• Task item
Give back exactly the lines starting at the one with "Image resolution: width=748" and ending at the last line of the data below. Pictures are not part of the copy.

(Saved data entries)

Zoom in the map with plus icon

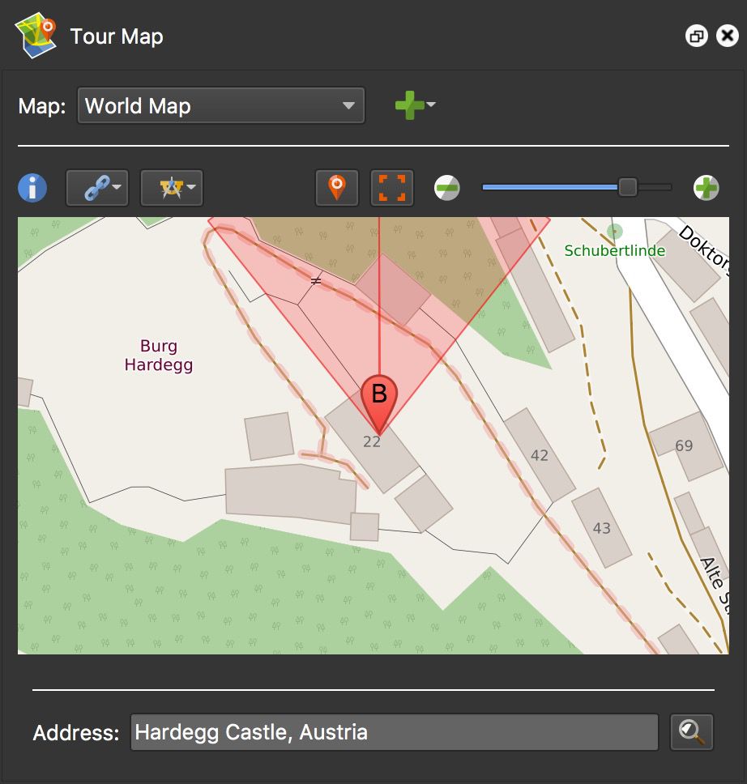[x=706, y=187]
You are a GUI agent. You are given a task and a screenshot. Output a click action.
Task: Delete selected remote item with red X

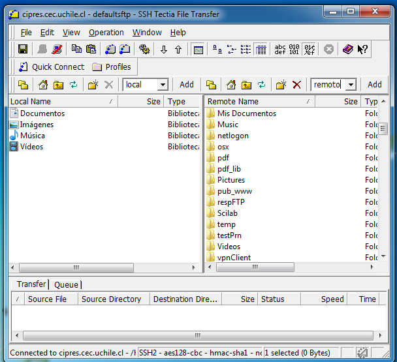coord(296,85)
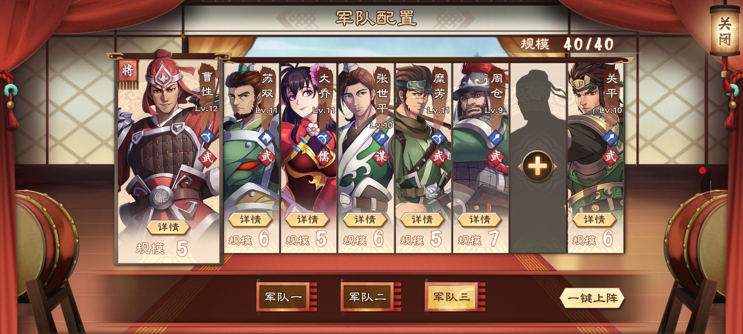This screenshot has width=743, height=334.
Task: Close the panel via 关闭 lantern
Action: click(x=725, y=31)
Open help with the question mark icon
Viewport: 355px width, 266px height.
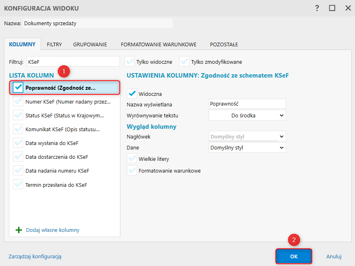(x=317, y=8)
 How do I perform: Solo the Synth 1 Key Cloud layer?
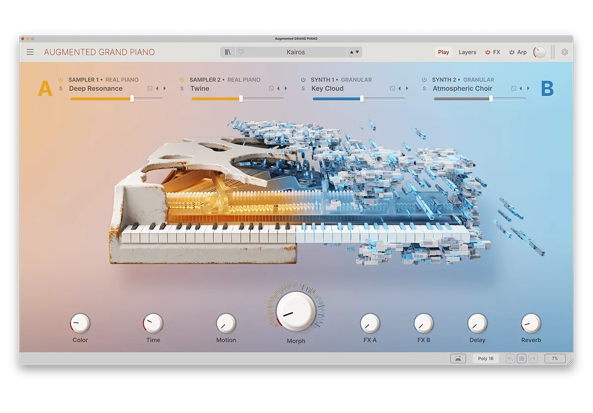(304, 88)
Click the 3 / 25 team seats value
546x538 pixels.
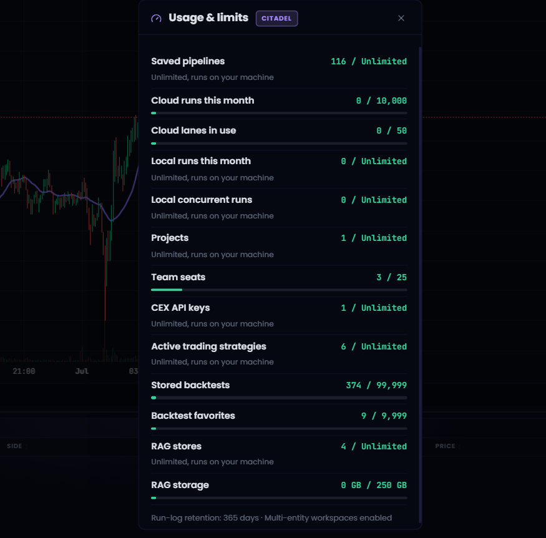(391, 277)
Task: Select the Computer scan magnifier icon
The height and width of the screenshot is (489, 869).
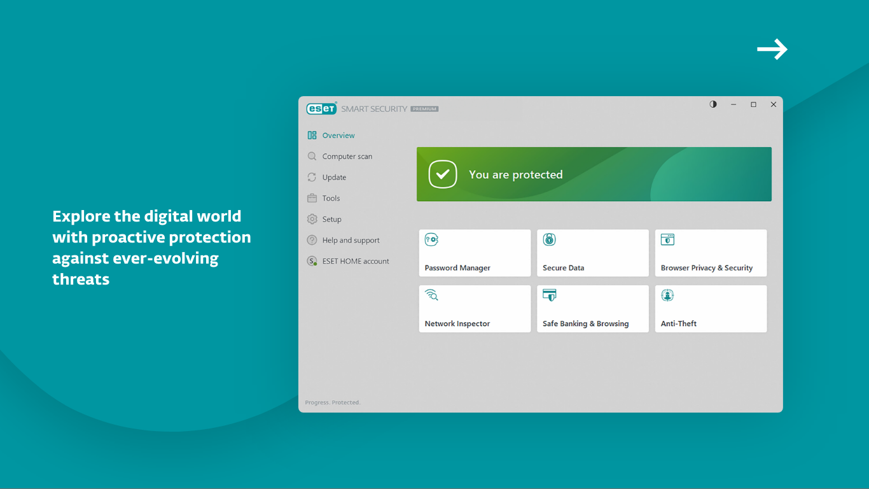Action: pos(312,156)
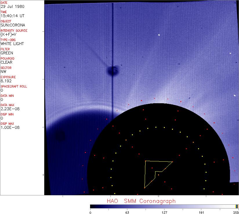This screenshot has width=239, height=214.
Task: Click the dark circular blotch in the lower-left corona
Action: (x=60, y=136)
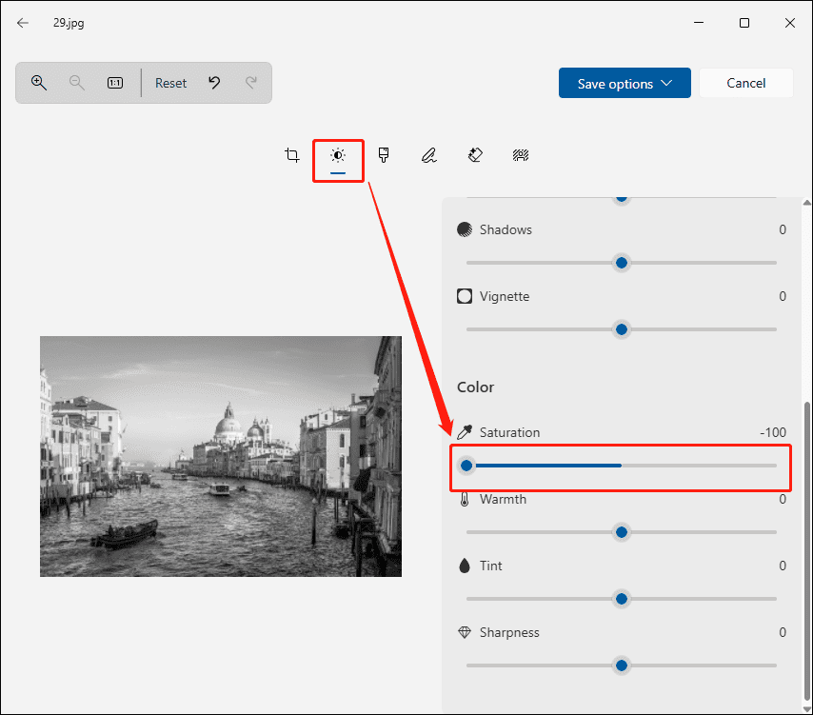Zoom in on the image
813x715 pixels.
tap(39, 83)
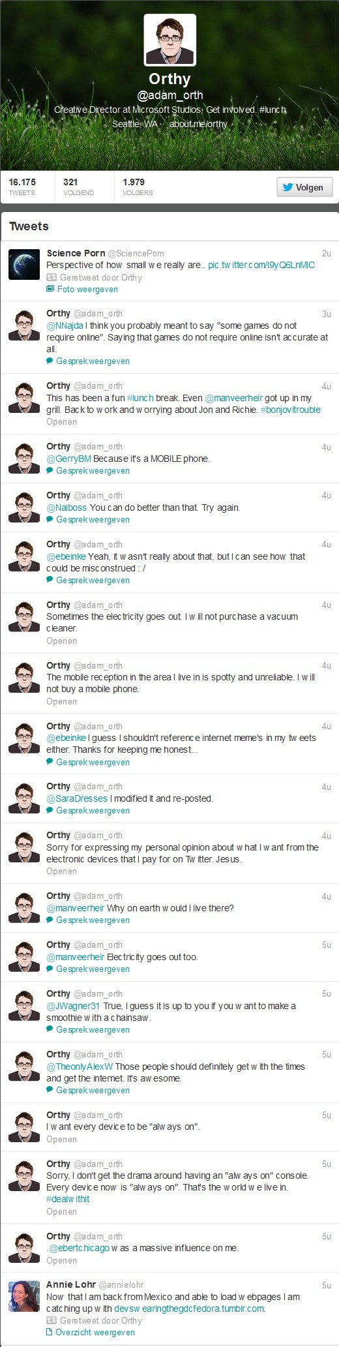Image resolution: width=339 pixels, height=1347 pixels.
Task: Open Orthy's profile avatar in header
Action: point(170,40)
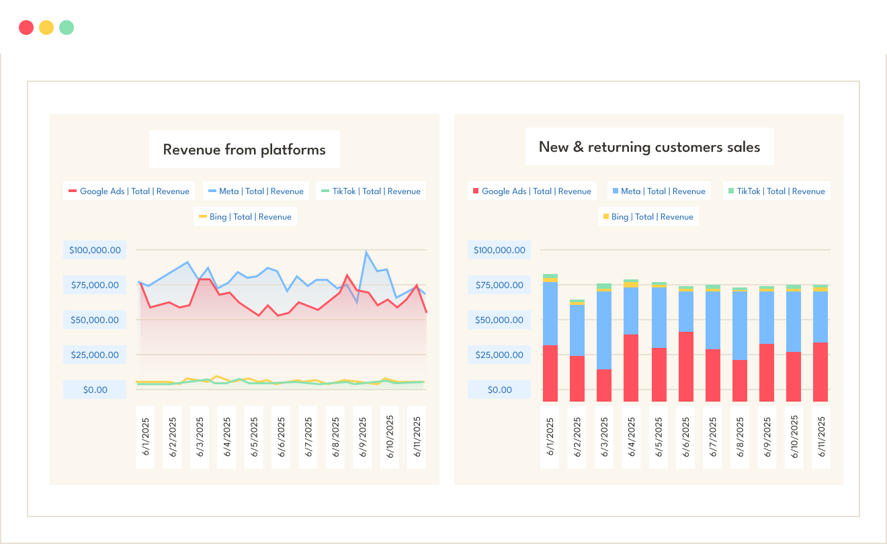
Task: Toggle Google Ads series in line chart legend
Action: pos(129,191)
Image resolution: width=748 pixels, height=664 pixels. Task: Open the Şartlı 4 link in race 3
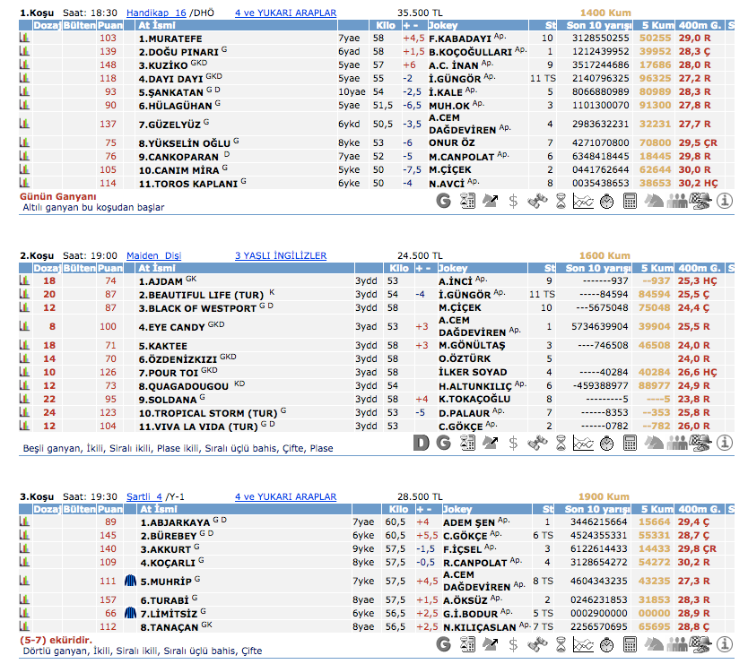pyautogui.click(x=144, y=496)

• Exercise output
Image resolution: width=748 pixels, height=664 pixels. Task: Open the Şartlı 4 link in race 3
pyautogui.click(x=144, y=496)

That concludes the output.